Jean-Michel Guenassia- Photo DR/ALBIN MICHEL

Après un roman policier remarqué en 1986, Pour cent millions (Liana Levi), Jean-Michel Guenassia avait longtemps laissé reposer sa plume. A la rentrée 2009, il était enfin réapparu, cette fois chez Albin Michel, avec un fort roman particulièrement réussi. Porté par un souffle évident, Le club des incorrigibles optimistes (repris au Livre de poche) lui valut alors d'entrer dans la liste des meilleures ventes et d'obtenir le prix Goncourt des Lycéens.

Fort heureusement, cet ancien avocat n'a pas attendu aussi longtemps que la première fois pour se remettre à l'ouvrage. Bonne nouvelle, La vie d'Ernesto G. est tout aussi emballant, sinon plus, que Le club des incorrigibles optimistes. Joseph Kaplan avait 8 ans quand s'est arrêtée la Première Guerre mondiale. A Prague, où il a vu le jour, sa mère Teresa lui parlait indistinctement en français et en allemand, dansait avec lui dans le salon presque tous les soirs, avant d'être emportée par une pneumonie.

Le héros de Guenassia est donc élevé par son père, Edouard, médecin qui pouvait aller jusqu'à Vienne soigner les patients frappés par une épidémie de grippe. Juif pas très croyant, Joseph va être à son tour un étudiant en médecine impliqué et ouvert, bien que menant une vie dissolue. Bouleversé par la voix "aérienne et fraternelle" de Carlos Gardel, il aime avant tout danser et séduire les femmes, sans jamais s'attacher. Externe à Paris dans le service de pathologie infectieuse de l'hôpital Bichat, il rencontre Ernest, qui a été le chauffeur de Gardel lors de ses séjours à Paris.

Mais aussi une Vivianne aux si beaux cheveux, qui sent le mimosa ou le jasmin, "une odeur de Méditerranée, d'un pays de soleil" : le genre de fille qu'on n'oublie pas. Sauf si on est comme Joseph. Lequel file ensuite à Alger la blanche, la mystérieuse, la citadine, la cancanière, la cul-bénit, la puante. Où il se lie d'amitié avec le virevoltant et entreprenant Maurice Delaunay, qui lui soutient que "dans la vie, il n'y a que deux sortes d'hommes : les locomotives et les wagons", et lui présente deux comédiennes. Sa compagne Christine, qui a fait une apparition dans Pépé le Moko et se bat pour les idées pacifistes, et Nelly, qui rit pour un rien, connaît tous les secrets de la ville et donne bien vite à Joseph des baisers d'amour...

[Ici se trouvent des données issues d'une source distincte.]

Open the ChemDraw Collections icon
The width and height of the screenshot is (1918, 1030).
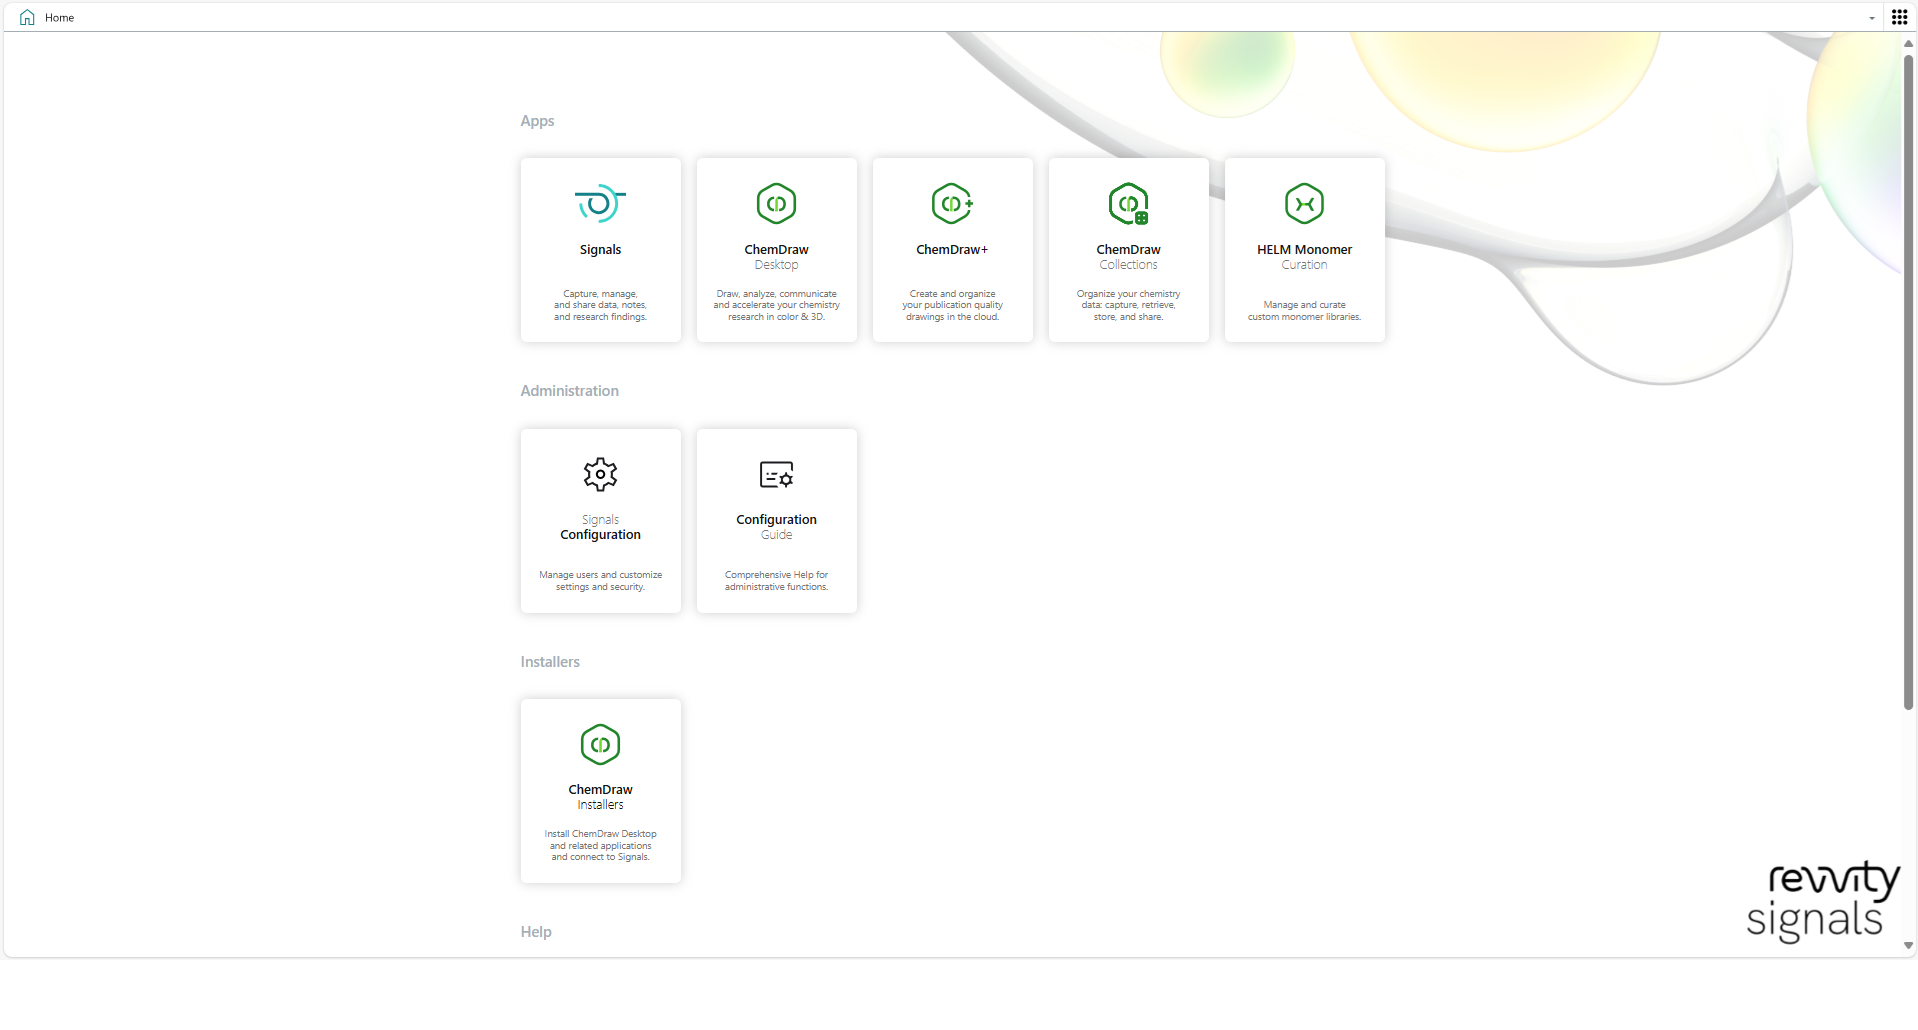point(1128,204)
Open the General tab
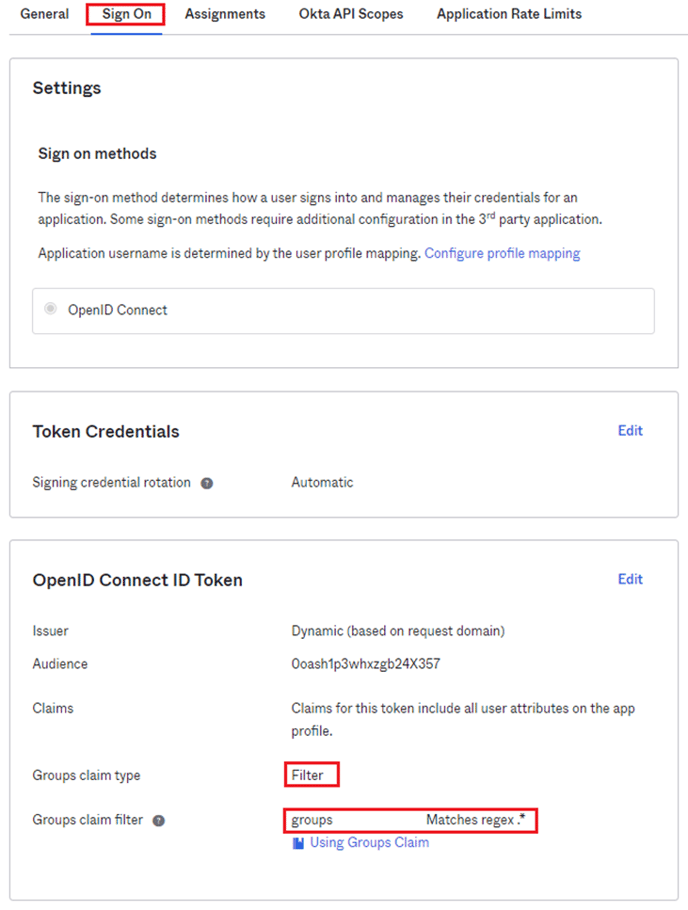The height and width of the screenshot is (910, 688). [x=44, y=14]
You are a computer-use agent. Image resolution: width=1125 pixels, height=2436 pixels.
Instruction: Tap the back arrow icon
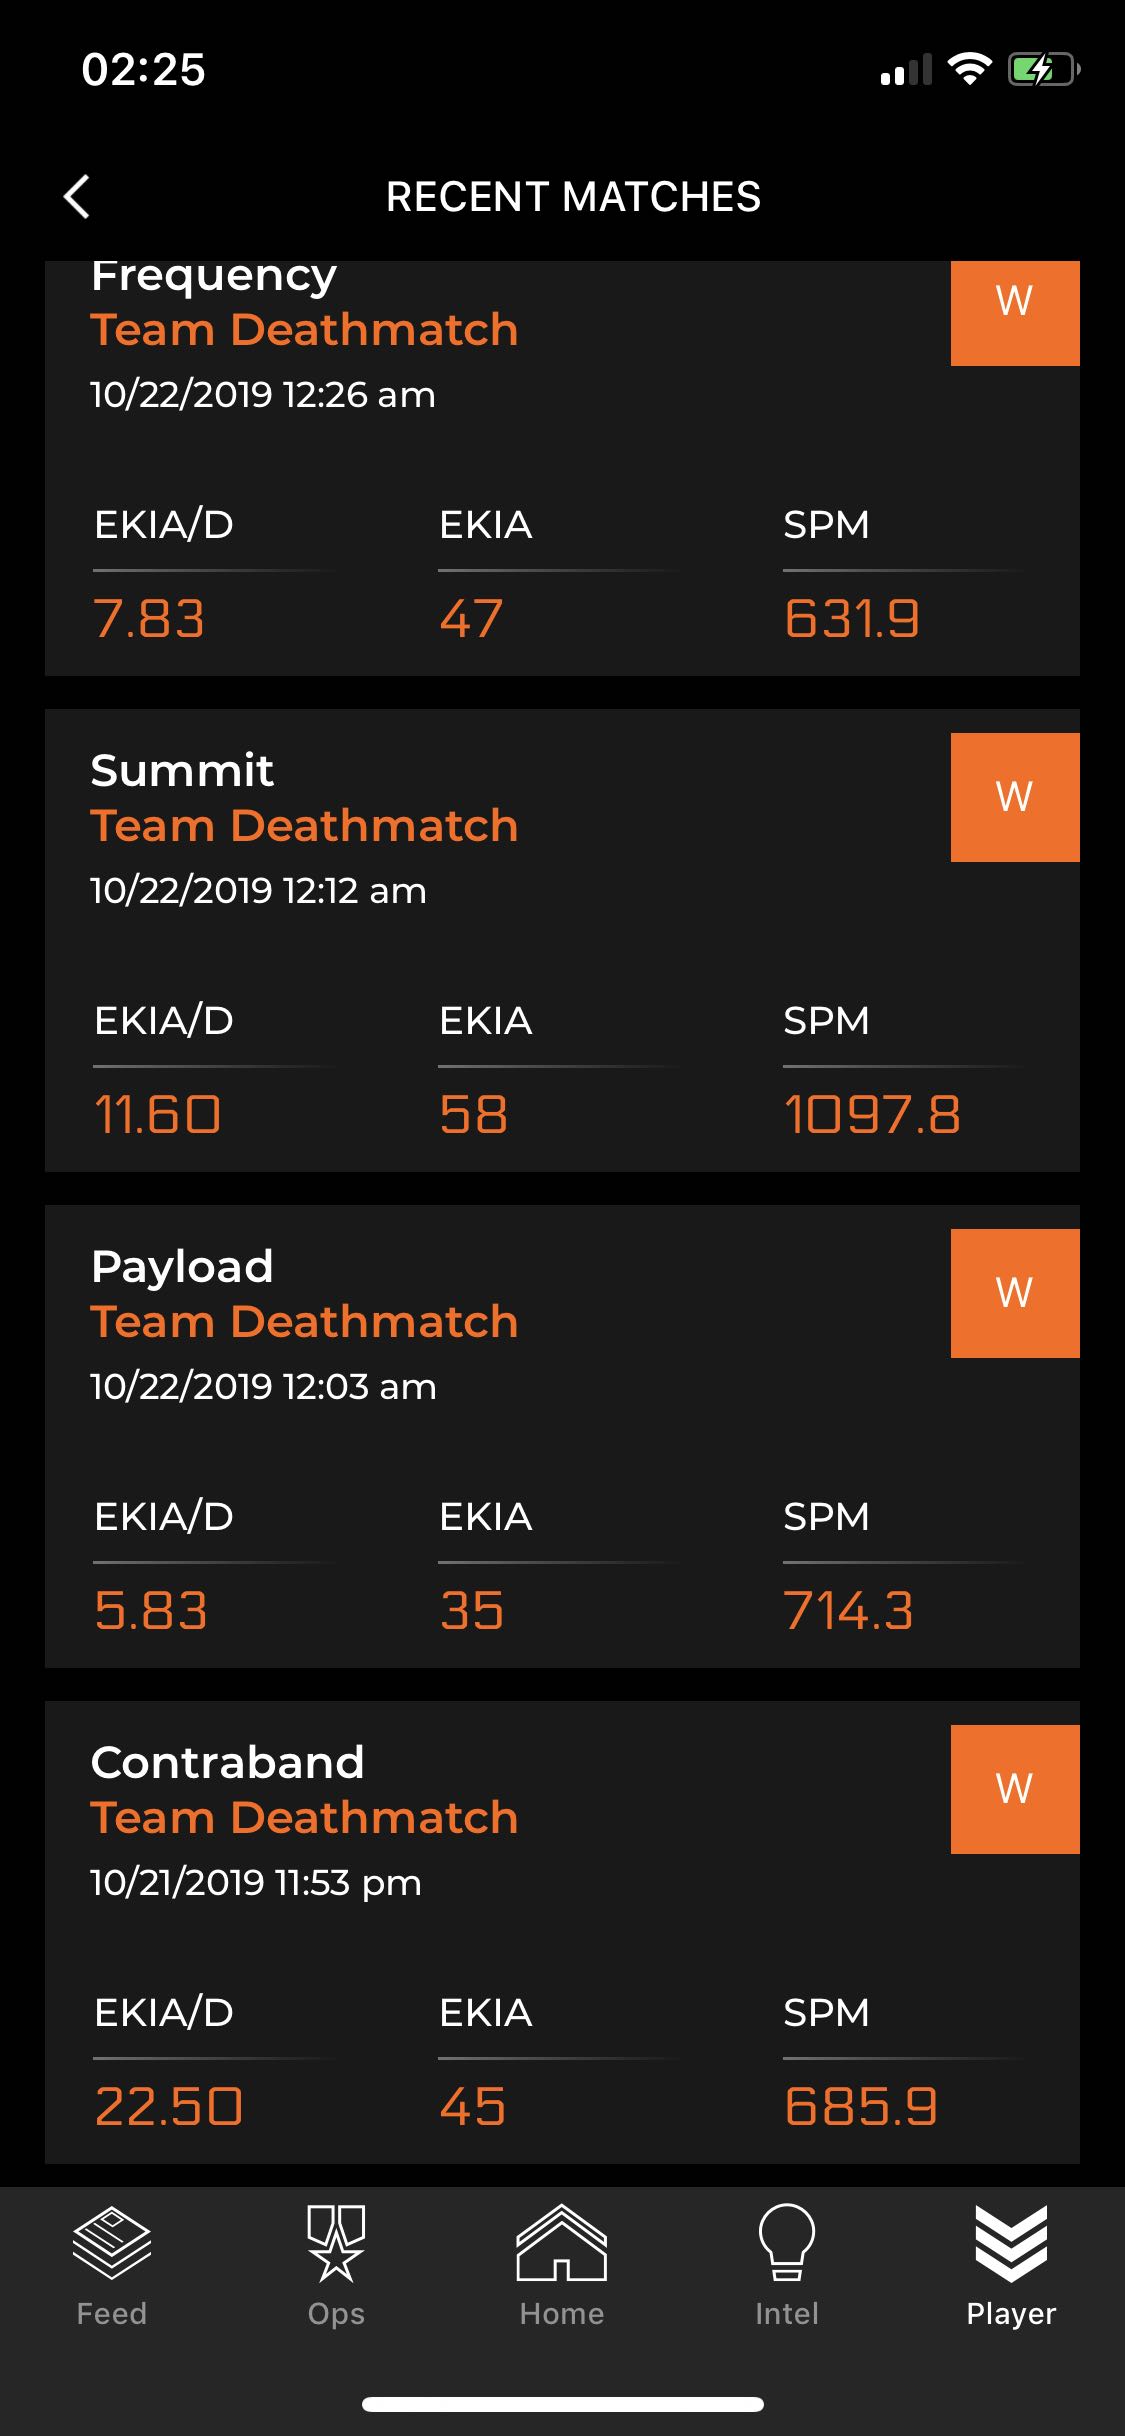[77, 196]
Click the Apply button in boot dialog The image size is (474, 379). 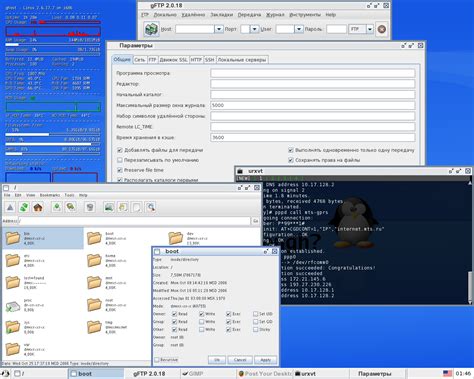(265, 360)

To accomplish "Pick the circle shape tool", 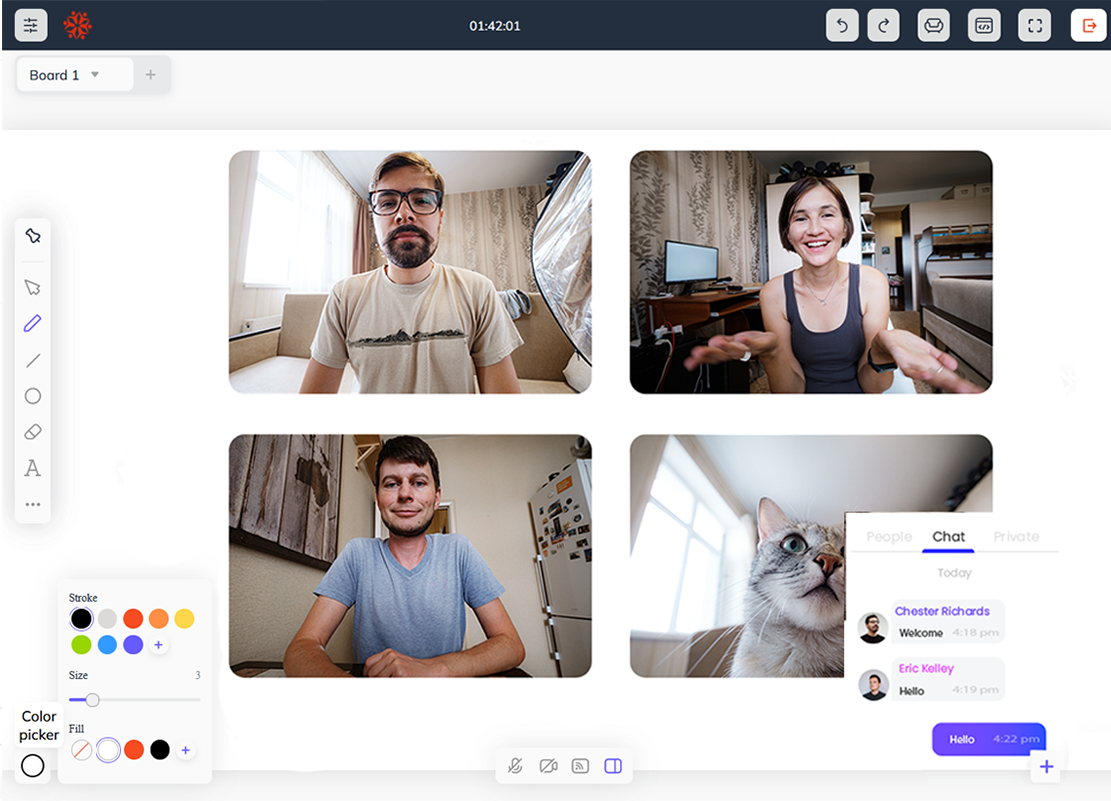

On l'aura compris, il s'agit là d'un vrai roman romanesque, parfaitement mené et balancé, qu'on ne peut lâcher. L'écriture de Guenassia est toujours aussi fluide, aussi cristalline. L'écrivain aime ses personnages, les creuse, arrivant à chaque fois à leur donner de la profondeur. Il faut se dépêcher de suivre le destin mouvementé de Joseph, l'accompagner à Marseille, à Chamonix ou à Prague, ballotté par les mouvements de l'Histoire.